A questão de censura ( oficial ou privada ) e da liberdade de expressão é um linha tênue em alguns momentos. Estamos em um desse momentos. Intelectuais e a classe artística se dividem com relação à publicação de biografias, que "deveriam ser autorizadas". O artigo abaixo, do Barcinski, é informativo e esclarecedor. É sempre bom lembrarmos que o Poder Judiciário ainda funciona nesse país, embora de forma precária e injusta. Mas não é um dado irrelevante diante da polêmica se forma.
Chico, Gil, Caetano e Djavan: de censurados a censores
05/10/13
Por Andre Barcinski, da Folha de S.Paulo
Tive de ler a reportagem da “Folha” duas vezes para me certificar de
que não estava delirando: Chico Buarque, Gilberto Gil, Caetano Veloso,
Djavan, Milton Nascimento e Erasmo Carlos se uniram a Roberto Carlos na
campanha para exigir autorização prévia de biografados (leia aqui).

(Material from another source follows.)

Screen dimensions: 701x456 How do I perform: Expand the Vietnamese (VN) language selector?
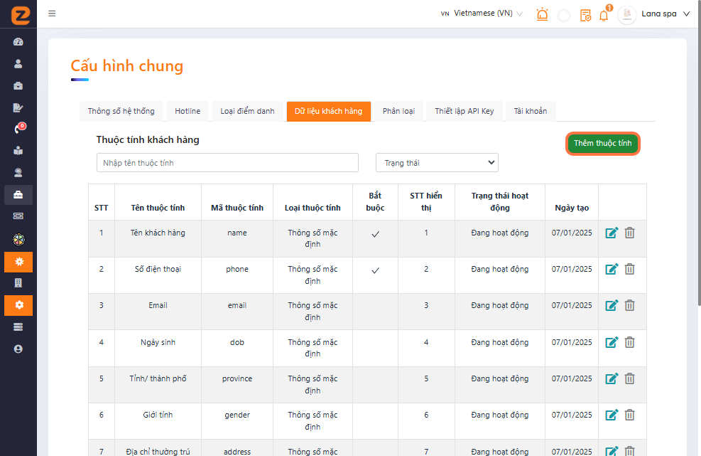482,14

De Roberto Carlos não se podia esperar outra coisa. Afinal, passou a
carreira toda sem dar um pio contra a ditadura e viveu os últimos 50
anos como um verdadeiro monarca, decidindo tudo que podia ou não ser
dito sobre ele (não é à toa que é chamado de “Rei”, enquanto Xuxa, outra
figura pública que ainda acredita viver na Monarquia, é a “Rainha”) .
Mas Chico Buarque? Um dos compositores mais censurados do país? Gil e
Caetano, exilados pelos militares? Gil, o ministro do Creative Commons?
Absolutamente surreal.
Na coluna de Ancelmo Gois no jornal “O Globo” de sexta, Djavan justificou assim sua decisão:
“A liberdade de expressão, sob qualquer circunstância, precisa ser
preservada. Ponto. No entanto, sobre tais biografias, do modo como é
hoje, ela, a liberdade de expressão, corre o risco de acolher uma
injustiça, à medida em que privilegia o mercado em detrimento do
indivíduo; editores e biógrafos ganham fortunas enquanto aos biografados
resta o ônus do sofrimento e da indignação. Nos países desenvolvidos,
você pode abrir um processo. No Brasil também, com uma enorme diferença:
nós não somos um país desenvolvido.
Brilhante. Quer dizer
que, enquanto não formos um “país desenvolvido”, o melhor é recorrer à
censura típica das repúblicas das bananas?
O parágrafo de
Djavan é tão confuso quanto algumas de suas letras. Ele começa dizendo
que é necessário preservar a liberdade de expressão “sob qualquer
circunstância”, para logo depois justificar a censura sobre “tais
biografias”.
Que biografias seriam essas? As que Djavan e amigos não aprovam?
Depois, o compositor diz que editores e biógrafos ganham “fortunas”.
Não sei em que país Djavan vive. Onde eu vivo, se um autor vende dez mil
cópias, sai dando cambalhota de felicidade (o escritor ganha, em média,
10% do preço de capa, então faça as contas e verá que escrever no
Brasil, com raras exceções, é coisa de maluco ou diletante).
Vivo num país onde o Luis Fernando Veríssimo diz que não sobrevive de literatura. O Veríssimo.
E não adianta Djavan e turma dizerem que não se trata de censura. Claro que é. Só é disfarçada de preocupação de mercado.
Em setembro, durante a Bienal do livro, Ruy Castro leu um manifesto,
assinado por 47 nomes, incluindo o historiador Bóris Fausto, o escritor
Cristovao Tezza, o poeta Ferreira Gullar, o cineasta Nelson Pereira dos
Santos e o jornalista e escritor Carlos Heitor Cony, contra a suspensão
da tramitação do projeto de lei que libera a publicação de biografias
sem autorização dos retratados (leia aqui).
Um dos trechos do manifesto diz:
“A dispensa do consentimento prévio do biografado não confere ao autor
imunidade sobre as consequências do que escrever. Em casos de abuso de
direito, uso de informação falsa e ofensiva à honra, a lei já contém os
mecanismos inibidores e as punições adequadas à proteção dos direitos da
personalidade”.
Ninguém é a favor de biografias mentirosas. Um
autor que publica uma calúnia ou informação falsa deve ser punido. Mas
também ninguém pode ser a favor de um mercado de livros “chapa branca”,
como os ícones da MPB querem criar.
P.S.: Publiquei esse texto
sábado, e o índice de leitura do blog cai muito durante o fim de semana.
Portanto, esse texto ficará no ar durante a segunda-feira.